■ **GIVEN REQUEST**:
Can you repeat the records from the line with "Image resolution: width=1200" to the line with "click(26, 46)", both included, with the requests unchanged but the click coordinates in the answers scaled by 2.25 and rounded to whole numbers, halves rounding up? Leave the pictures out and give only those lines.

━━━ ENTRIES ━━━

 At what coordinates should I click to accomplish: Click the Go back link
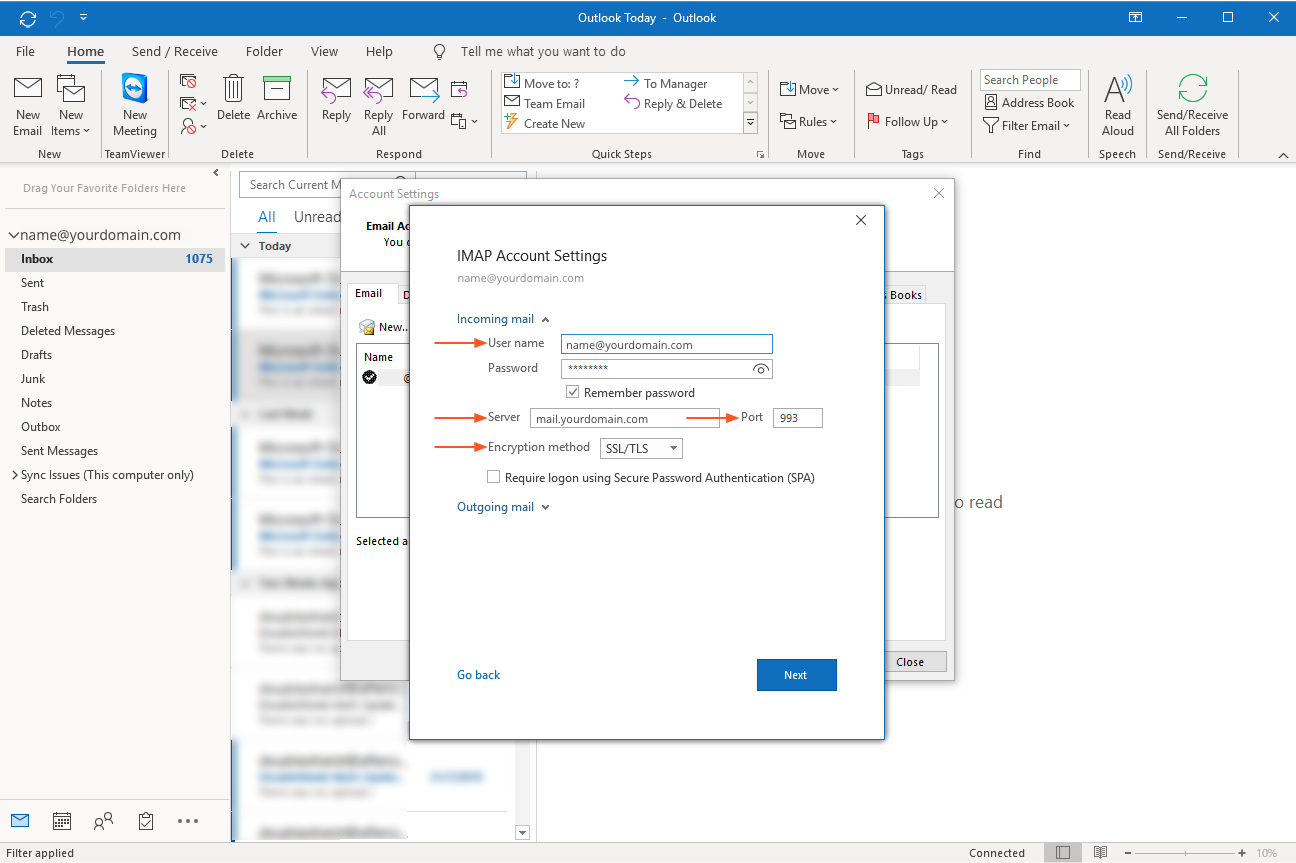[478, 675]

━━━
━━━ ENTRIES ━━━

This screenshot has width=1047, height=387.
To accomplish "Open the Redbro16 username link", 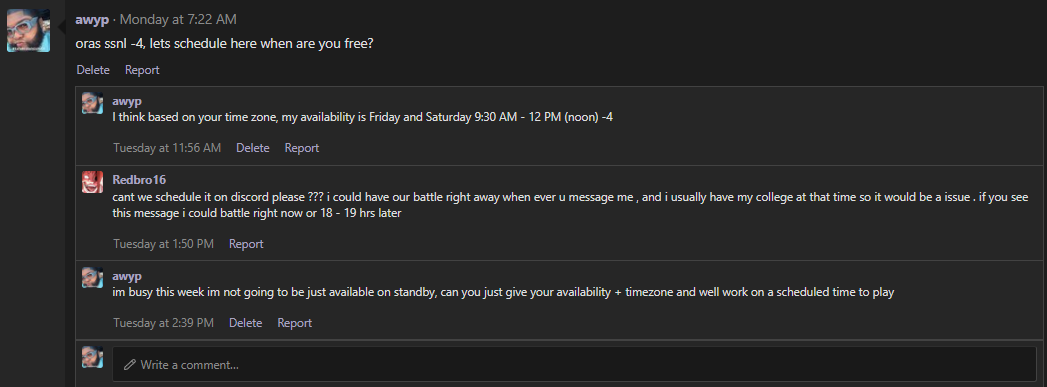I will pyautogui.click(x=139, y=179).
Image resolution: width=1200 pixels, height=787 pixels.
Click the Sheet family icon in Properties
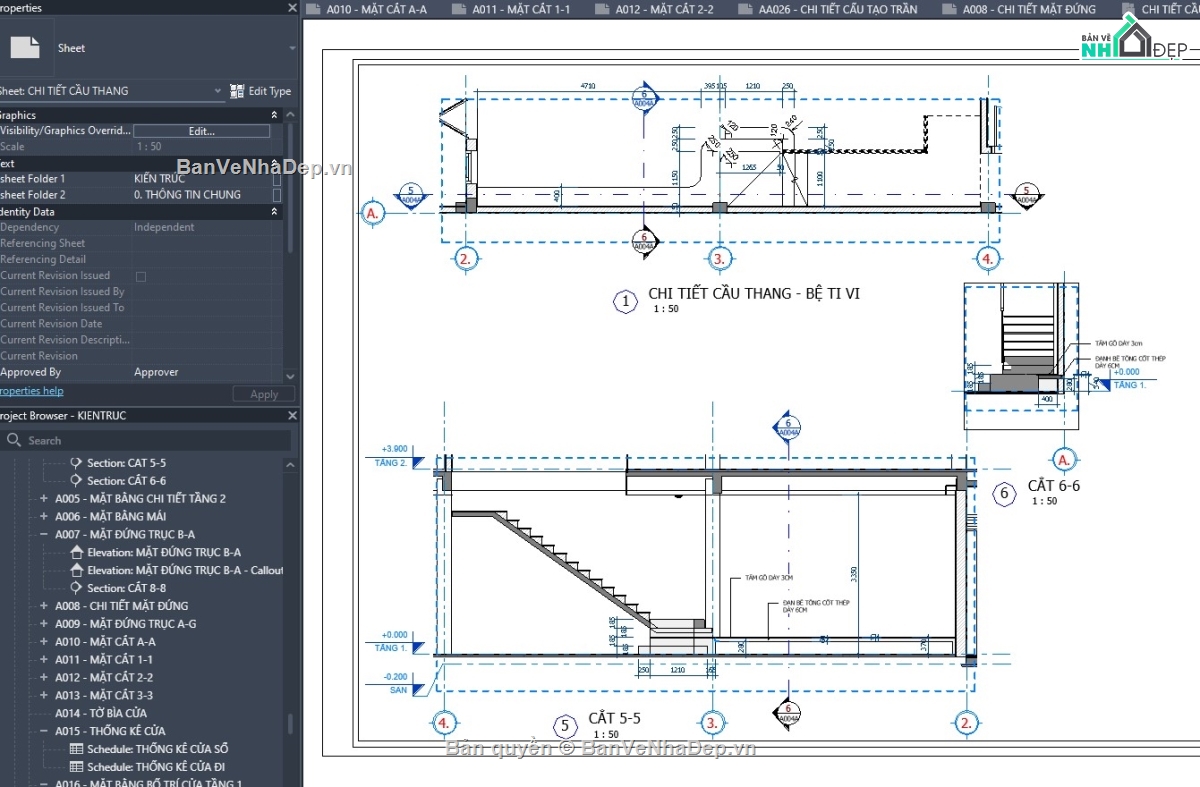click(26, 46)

━━━

■ **OUTPUT FOR THIS EXERCISE**:
Image resolution: width=1200 pixels, height=787 pixels.
Click the Sheet family icon in Properties
click(59, 104)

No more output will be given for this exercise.